Feature Story

January 19, 2023 | By Cole Hatcher

‘We Recommit Ourselves’

2023 MLK Day Commemoration Reminds Everyone of ‘Unfinished Business’

It doesn’t fall on Jan. 1, but each year’s commemoration of Martin Luther King Jr. Day provides a fresh opportunity to recommit to fulfilling King’s dream, Columbus City Council member Nick Bankston said Monday at Ohio Wesleyan University.

“For those of us that seek justice, for those of us that seek progress, for those of us that want a better community,” Bankston told the crowd, “this is our New Year’s resolution of Martin Luther King Day, where we recommit ourselves to the work at hand. It is a day to be reminded that there is unfinished business.”

Bankston presented the keynote address at 2023 MLK Day commemoration, hosted by the Delaware County Martin Luther King Jr. Celebration Committee and Ohio Wesleyan.

“We are now in the year 2023,” said Bankston, who also serves as chief executive officer of Gladden Community House, “and isn’t it amazing that the issues Dr. King was fighting for in the ’50s and ’60s are still so prominent today?”

Though people can be disheartened by systemic injustice and racism, he said, it’s important to remember that this, as noted by the theme of this year’s Delaware commemoration, “the continued march towards justice.”

“The reality is this work is never done,” said Bankston, who also encouraged the audience not to diminish the power of one in the quest for an antiracist world.

“There’s power in one,” he said, “and Dr King knew that. And it was that one speech on Wednesday, August 28, 1963, that one man dreamed so big that he changed the world. …

“I want you to leave here asking yourself, ‘What will I dream? And will I be brave enough to see it through?’ … This is our calling,” Bankston said, “to be brave and answer the call of courage to keep the dream alive.”

In addition to the annual breakfast commemoration, the Delaware County MLK Celebration Committee and Ohio Wesleyan also hosted an online panel discussion on Jan. 15 to explore the topic “From Civil Rights to Wakanda: An Exploration of Blackness & Media.”

The free event featured Ohio Wesleyan’s Phokeng Dailey, assistant professor of communication; student Saharla Loyan of Westerville; and Jason Timpson, director of Multicultural Student Affairs, along with Tamika Vinson-Reid, co-chair of the Delaware African American Heritage Council.

Dawn Chisebe, OWU’s chief diversity officer, moderated the discussion, and began the conversation by explaining the goal of the event.

“We want you to walk away having a more clear understanding of what media is and how it influences all aspects of our lives,” Chisebe said, “while really centering the discussion on the ways that Black peoples are represented in and by media and the impacts of those representations.”

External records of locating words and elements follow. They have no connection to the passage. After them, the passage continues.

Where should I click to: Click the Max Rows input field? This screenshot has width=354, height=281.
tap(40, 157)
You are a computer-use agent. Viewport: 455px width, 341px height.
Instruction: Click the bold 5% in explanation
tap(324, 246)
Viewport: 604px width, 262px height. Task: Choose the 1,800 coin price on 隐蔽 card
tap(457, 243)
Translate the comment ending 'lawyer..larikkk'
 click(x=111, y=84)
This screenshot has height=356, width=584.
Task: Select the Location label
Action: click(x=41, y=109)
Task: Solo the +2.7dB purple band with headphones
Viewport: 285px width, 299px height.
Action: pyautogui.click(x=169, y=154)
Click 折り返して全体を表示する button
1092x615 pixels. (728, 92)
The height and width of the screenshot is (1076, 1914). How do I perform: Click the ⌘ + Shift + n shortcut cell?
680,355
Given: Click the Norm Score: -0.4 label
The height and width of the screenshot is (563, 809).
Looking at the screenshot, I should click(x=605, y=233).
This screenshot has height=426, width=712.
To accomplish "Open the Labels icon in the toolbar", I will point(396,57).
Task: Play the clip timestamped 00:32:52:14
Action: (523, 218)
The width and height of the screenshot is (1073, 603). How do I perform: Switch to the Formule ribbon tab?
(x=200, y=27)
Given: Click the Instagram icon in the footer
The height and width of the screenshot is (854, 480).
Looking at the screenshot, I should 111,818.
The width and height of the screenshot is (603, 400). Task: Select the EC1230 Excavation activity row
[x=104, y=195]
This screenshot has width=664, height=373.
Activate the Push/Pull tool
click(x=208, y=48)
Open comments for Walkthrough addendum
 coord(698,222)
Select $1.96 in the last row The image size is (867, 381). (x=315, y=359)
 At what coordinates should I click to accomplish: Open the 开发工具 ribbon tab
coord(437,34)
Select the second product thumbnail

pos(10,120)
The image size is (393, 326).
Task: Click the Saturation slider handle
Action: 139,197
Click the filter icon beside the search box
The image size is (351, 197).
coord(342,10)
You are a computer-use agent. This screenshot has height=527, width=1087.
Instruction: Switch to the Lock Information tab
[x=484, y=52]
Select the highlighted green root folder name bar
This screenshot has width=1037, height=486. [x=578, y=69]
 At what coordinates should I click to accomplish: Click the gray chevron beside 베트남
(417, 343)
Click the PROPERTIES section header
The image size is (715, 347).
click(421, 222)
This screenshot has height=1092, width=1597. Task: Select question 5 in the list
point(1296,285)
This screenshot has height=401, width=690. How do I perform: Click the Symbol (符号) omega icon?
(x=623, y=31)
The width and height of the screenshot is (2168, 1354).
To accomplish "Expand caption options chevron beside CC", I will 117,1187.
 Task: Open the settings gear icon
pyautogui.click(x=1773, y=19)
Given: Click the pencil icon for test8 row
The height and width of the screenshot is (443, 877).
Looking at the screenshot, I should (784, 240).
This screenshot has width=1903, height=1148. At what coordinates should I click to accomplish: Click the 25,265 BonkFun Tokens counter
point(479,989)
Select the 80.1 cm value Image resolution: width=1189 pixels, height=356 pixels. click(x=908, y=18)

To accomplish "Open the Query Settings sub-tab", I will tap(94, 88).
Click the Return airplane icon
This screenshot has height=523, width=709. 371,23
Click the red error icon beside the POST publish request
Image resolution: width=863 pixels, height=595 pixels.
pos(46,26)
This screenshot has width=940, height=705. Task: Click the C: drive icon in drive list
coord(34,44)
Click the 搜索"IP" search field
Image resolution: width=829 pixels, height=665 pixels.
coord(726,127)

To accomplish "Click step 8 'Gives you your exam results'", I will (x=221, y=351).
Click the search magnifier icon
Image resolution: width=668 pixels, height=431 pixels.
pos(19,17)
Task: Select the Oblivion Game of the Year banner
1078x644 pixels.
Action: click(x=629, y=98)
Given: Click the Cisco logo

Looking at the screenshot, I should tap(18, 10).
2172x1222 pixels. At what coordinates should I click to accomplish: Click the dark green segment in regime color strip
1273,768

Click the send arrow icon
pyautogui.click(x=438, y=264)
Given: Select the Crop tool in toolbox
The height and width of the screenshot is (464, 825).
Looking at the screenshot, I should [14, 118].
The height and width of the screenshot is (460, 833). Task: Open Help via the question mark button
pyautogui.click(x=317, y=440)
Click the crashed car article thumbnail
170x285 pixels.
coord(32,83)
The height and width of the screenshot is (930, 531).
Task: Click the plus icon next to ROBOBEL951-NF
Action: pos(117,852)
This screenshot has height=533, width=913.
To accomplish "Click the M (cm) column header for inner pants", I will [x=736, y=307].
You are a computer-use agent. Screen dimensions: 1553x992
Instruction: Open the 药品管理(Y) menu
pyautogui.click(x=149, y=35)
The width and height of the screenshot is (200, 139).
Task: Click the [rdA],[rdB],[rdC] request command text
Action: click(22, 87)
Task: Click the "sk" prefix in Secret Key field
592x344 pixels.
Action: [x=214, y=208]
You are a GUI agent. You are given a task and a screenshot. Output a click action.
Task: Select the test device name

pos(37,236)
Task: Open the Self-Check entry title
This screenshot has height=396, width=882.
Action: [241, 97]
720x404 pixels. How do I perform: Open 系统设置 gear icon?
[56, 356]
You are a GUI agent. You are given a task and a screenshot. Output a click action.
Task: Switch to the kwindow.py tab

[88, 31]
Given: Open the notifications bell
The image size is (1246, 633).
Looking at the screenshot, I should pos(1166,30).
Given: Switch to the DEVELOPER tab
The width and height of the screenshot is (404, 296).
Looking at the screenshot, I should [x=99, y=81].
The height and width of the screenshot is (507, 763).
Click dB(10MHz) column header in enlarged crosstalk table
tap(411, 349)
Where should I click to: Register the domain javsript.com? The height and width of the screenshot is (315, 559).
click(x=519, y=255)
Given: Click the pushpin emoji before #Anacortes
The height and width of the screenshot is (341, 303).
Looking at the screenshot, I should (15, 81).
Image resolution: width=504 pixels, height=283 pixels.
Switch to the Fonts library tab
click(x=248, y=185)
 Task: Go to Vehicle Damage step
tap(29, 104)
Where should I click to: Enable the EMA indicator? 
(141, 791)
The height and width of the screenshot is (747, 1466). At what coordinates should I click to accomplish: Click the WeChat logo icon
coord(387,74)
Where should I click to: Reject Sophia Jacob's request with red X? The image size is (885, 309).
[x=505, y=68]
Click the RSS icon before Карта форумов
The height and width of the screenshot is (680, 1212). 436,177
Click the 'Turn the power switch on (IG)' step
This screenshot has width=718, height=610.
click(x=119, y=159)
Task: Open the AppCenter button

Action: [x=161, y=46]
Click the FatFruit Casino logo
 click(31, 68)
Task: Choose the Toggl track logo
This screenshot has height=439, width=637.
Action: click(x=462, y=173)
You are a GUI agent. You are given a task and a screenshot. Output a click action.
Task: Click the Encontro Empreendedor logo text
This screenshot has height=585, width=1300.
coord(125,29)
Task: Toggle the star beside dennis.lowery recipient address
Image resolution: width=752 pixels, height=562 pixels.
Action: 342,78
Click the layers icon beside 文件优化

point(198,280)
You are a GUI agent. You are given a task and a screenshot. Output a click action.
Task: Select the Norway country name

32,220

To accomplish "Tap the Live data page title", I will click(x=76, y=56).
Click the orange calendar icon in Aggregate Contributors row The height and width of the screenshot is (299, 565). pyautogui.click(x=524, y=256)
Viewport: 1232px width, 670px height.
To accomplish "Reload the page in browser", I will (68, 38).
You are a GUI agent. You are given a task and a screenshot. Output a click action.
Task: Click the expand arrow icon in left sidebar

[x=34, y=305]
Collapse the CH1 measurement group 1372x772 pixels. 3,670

Asked why the topic was important, Daily, chair of OWU’s Department of Journalism and Communication, told the audience: “It is important because we live in a media-saturated world. We are inundated with media messages all the time. …

“Media teach us about everything that we know,” Daily said. “Everything about what it means to be human, what it means to be Black, what it means to be a woman, what it means to be American. …. In many ways, media has supplanted what have historically been our institutional storytellers.”

Both Bankston’s keynote address and the full panel discussion are available online for anytime viewing through the special events tab at owu.edu/stream.